We’re at the end of the school year, and that means, for some of you, the end of graduate school. After a long time wrapped in the cozy constraints of academia, a number of you are about to emerge from your grad-school chrysalis as brilliant goddamn butterflies with PhDs or MFAs or MSs or MPAs or MEngs or EdDs or some other amazing credential that means you get to append letters to the end of your name like colorful, fragile wings.
Hear me out: this devastating grief memoir that’s also a history of falconry and a biography of T.H. White is, against all logic, just the thing to read after grad school. I first read it not long after finishing my PhD, and beyond the utter genius of the book, I found in it some ways of thinking about what I had gained and what I had left behind as I finished a dissertation and left behind dreams of the professoriate that had gone stale and yet still stuck in my throat. H is for Hawk is all about losing yourself in something, about diving headlong and reckless into an idea, a task, a whole world. It’s about what happens when something ends and you have to find some other way to be. And it’s about pulling together threads of yourself with threads of the world around you, weaving together something new in the process.
The Fire Next Time makes a powerful argument about race in the United States and is, in itself, an argument for the value and power of thinking, speaking, and writing. If you’re feeling discouraged about what thinking can do, or about what language can manage in a broken world—a feeling that isn’t uncommon among many recent grad school graduates, overwhelmed as they often are—The Fire Next Time is a bracing and potentially inspiring read. Most of us can’t be Baldwin, but we can all certainly shape the world with our ideas and our words.

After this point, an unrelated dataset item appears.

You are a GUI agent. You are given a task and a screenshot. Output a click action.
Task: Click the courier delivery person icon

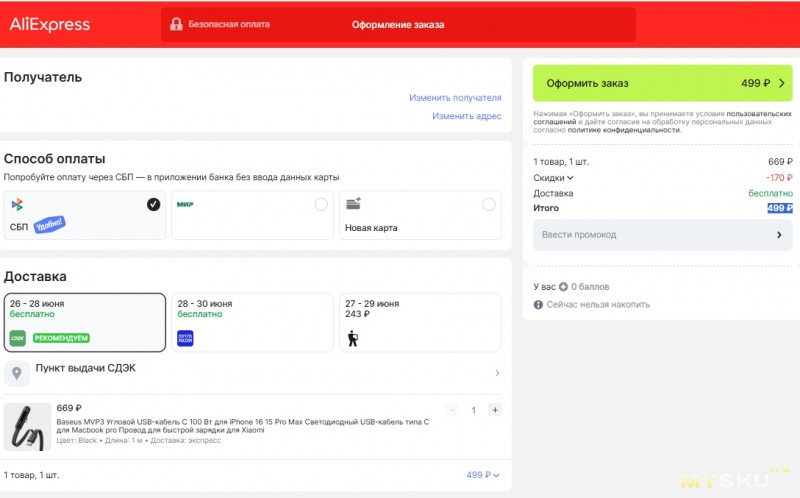[353, 338]
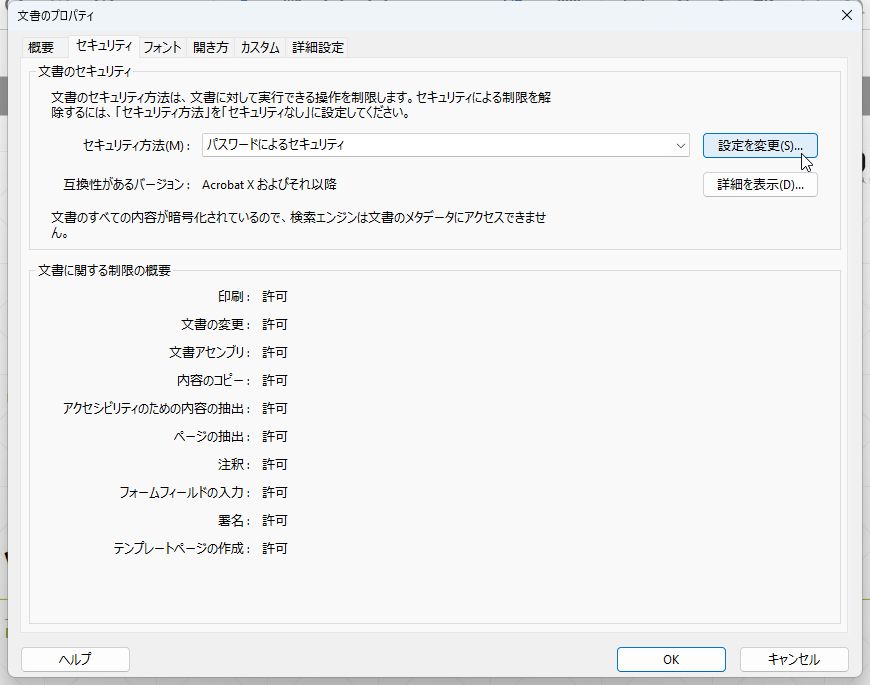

You probably entered grad school with a particular future in mind, but that future isn’t going to make itself. You’re going to have to build it. (Or, if turns out that that future isn’t what you want anymore, you’re going to have to build something new.) Designing Your Life is just the book to help you do that. Written by design faculty from Stanford, based on a set of courses they offer there, the book is a hands-on guide to figuring out what you want and how to get it. I’m a particular fan of the idea, woven throughout the book, that there isn’t just one perfect future you but rather multiple possible yous, many of which could be totally fucking fantastic. If you’re feeling a bit unmoored or uncertain post-grad school, this is the book for you.
While I certainly hope you made time during graduate school to have a life, you may find yourself with a little more room in your schedule for things other than reading books, analyzing data, and staring at blank Word documents. And if romance is on your agenda, Modern Love could help while making you laugh hard enough to forget all about writer’s block or your advisor’s angry scowl. And, given that Klinenberg has a PhD, you can imagine cowriting a book with your favorite comedian sometime soon.
The latter part of a graduate program is often when you fold most intensely in on yourself. Whether you’re in an overwhelming crush of classes at the tail end of your Master’s program or practically disappearing into your dissertation, it’s usually a time when you end up saying “no” a lot. No, you can’t get lunch with that old friend. No, you won’t take on that side project. Well, after all that no, why not try saying “yes”? In Year of Yes, Shonda Rhimes undertakes an experiment: what happens if, for a full year, you always say yes? That kind of radical openness, that commitment to giving it a go, is just what you need after finishing grad school. (Though, really, you should take a little bit of time to just stare off into space and relax.)
6. Whatever the Hell You Want
Because no one can tell you what to read anymore so nyah nyah nyah.